Looking at phone.jpg

This month has been tough for me and for business.

I joked about August being the month of tumbleweeds and empty purses but for me this year it's also been the month of big changes and life readjustments, trying to pull off big projects, followed by a full blown, clouds rolling in #depression and #grief blow up.

There, I gave it a label even though I'd resisted it. We don't talk about grief and depression openly and how are you supposed to help people when you're struggling yourself (oh hello my old friend #impostersyndrome).

Here's what I know. The work I do is as a result of years of struggle and even feeling as crappy as I do and have done the past couple of weeks, I am in a much better place with the knowledge I have about my own patterns, the tools that I have and the fact that I talk about it now.

I don't believe that anxiety or depression are weaknesses or that they devalue my knowledge, experience and expertise.

But I do know that they make me averse to leaving the house, spotty in communication and reduce my working speed by about half. Which is made worse when you're self-employed!

I know that this is situational, I know that I will bounce back. I would also feel like a fraud if I didn't talk about it.

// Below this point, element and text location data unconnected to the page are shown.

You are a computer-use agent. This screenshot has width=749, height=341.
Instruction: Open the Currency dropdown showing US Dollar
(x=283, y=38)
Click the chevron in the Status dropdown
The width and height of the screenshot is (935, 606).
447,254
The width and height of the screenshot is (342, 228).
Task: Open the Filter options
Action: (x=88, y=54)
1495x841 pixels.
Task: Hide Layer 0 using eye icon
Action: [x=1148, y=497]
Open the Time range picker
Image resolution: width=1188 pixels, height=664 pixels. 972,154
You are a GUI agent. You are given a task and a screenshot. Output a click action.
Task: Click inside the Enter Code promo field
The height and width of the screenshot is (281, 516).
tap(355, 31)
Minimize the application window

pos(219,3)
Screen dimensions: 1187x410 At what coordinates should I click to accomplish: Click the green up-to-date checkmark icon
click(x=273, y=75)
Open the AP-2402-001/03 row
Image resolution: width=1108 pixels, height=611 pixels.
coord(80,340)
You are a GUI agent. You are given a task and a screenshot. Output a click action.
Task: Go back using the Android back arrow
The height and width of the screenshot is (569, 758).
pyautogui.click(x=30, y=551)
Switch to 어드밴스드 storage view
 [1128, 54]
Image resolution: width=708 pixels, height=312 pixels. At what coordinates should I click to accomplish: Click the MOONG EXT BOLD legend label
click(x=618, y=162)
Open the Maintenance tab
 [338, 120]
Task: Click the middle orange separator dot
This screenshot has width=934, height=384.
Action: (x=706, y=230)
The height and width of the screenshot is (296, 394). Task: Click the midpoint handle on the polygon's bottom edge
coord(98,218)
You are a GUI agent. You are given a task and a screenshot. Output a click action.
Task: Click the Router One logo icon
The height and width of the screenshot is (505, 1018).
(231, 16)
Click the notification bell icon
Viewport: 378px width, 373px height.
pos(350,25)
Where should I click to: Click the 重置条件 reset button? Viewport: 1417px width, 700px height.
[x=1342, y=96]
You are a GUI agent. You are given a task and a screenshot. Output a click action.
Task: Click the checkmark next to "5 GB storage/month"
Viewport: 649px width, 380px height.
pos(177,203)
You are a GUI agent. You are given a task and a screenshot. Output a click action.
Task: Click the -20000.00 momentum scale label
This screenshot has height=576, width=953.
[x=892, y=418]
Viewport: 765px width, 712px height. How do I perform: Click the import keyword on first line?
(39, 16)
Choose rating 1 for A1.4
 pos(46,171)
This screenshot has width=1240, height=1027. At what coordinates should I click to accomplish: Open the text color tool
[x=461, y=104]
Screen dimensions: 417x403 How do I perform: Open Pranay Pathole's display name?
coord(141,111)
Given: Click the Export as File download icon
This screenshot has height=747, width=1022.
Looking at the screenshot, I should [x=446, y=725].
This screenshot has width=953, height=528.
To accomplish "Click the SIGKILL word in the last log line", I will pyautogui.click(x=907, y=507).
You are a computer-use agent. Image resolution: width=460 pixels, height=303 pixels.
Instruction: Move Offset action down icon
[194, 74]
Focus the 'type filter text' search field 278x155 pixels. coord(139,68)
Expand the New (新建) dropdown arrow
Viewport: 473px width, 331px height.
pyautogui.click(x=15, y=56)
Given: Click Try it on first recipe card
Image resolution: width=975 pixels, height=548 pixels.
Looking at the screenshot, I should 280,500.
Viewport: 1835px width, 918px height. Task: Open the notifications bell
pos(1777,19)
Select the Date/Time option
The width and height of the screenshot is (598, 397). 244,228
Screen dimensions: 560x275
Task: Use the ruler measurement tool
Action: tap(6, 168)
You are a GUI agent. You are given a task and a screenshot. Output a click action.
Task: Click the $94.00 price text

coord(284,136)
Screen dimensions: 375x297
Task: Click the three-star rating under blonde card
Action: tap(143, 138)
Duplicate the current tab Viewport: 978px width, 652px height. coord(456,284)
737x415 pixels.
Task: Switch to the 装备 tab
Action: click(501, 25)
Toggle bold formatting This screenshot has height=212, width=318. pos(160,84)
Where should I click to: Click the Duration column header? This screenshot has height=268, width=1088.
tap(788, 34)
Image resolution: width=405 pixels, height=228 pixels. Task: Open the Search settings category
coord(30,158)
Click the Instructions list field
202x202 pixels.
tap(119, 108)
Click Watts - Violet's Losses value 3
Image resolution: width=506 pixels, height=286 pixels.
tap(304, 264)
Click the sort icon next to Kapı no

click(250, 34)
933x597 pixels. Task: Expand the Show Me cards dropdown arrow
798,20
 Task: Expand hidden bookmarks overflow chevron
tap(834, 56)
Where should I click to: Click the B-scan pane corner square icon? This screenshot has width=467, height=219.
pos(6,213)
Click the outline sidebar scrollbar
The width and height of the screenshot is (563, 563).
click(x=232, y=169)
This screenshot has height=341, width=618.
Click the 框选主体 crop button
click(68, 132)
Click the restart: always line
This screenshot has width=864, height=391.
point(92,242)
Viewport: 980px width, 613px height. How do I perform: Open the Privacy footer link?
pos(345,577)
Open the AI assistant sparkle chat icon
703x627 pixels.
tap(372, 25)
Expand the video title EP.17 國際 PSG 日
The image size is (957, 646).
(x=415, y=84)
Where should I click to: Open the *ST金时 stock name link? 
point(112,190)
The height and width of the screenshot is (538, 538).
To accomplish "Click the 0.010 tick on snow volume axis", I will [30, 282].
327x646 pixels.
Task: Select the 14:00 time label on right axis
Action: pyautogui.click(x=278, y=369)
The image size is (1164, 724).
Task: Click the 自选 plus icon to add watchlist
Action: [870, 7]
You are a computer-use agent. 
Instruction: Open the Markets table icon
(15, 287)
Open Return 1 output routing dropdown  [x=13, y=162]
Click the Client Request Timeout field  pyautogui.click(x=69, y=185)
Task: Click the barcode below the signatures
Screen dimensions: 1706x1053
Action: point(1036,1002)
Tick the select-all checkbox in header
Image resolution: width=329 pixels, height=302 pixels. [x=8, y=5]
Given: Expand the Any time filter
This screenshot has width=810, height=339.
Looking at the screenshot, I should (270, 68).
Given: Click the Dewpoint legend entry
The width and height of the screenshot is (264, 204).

Even as I write this I'm cringing, wondering just how many people will disconnect or decide they won't work with me as a result of this. I choose to believe that honesty and transparency make me a better mentor and trainer, because I've been in the trenches and, right now at least, I'm back there for a short spell.

I am not sharing this to be a martyr. It's simply where I am right now.

I love what I do. Sharing with this level of honesty does not come easy after years of trying to hide, fit in, pretend I was ok when I wasn't.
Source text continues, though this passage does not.